La última vez que el Mallorca pasó por Segunda B, nunca mejor dicho, venía de su crisis más profunda. Una caída vertiginosa que rozó la desaparición, con la luz y el teléfono del Lluis Sitjar cortados por falta de pago, los jugadores sin cobrar, la Federación que no le permitía fichar debido a esta deuda con los futbolistas. José María Lafuente López, entre otros, convenció a Miquel Contestí de que se hiciera cargo de poner la nave a flote y a trancas y barrancas pudo incluso confeccionar un equipo que subió desde tercera división y contó en sus filas hasta con jóvenes de otros equipos que hacían la mili en Palma y con los que el coronel Fabiani, directivo a la sazón, hacía la vista gorda en cuanto a horarios y entrenamientos.
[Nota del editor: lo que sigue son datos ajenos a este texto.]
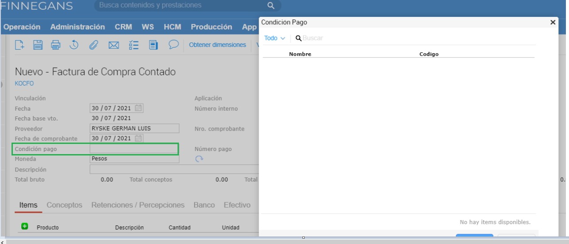Open the calendar picker for Fecha de comprobante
Conviene saberlo para que Maheta Molango deje de vender motos y quiera convencernos de que ser líder del grupo, eso sí, contundente e incontestablemente, es poco menos que una heroicidad. Ni el equipo ni el club vienen ahora de abajo, muy abajo, arriba, sino todo lo contrario. Lo que entonces era para conformarse e incluso celebrarlo, en la actualidad es simple resignación. No hay nada que festejar. Recuperar la segunda división, regresar a la Liga de Fútbol Profesional es una obligación una vez cumplida la cual hay que entonar el mea culpa y pedir perdón a los aficionados que aún quedan y al mallorquinismo latente.
Deploro sinceramente a quienes, a lomos del resultado, se sienten tan a gusto en la presente categoría. Nada de eso. Las circunstancias de hace 37 años y las del 2018 son muy diferentes. Radicalmente. Nada que ver.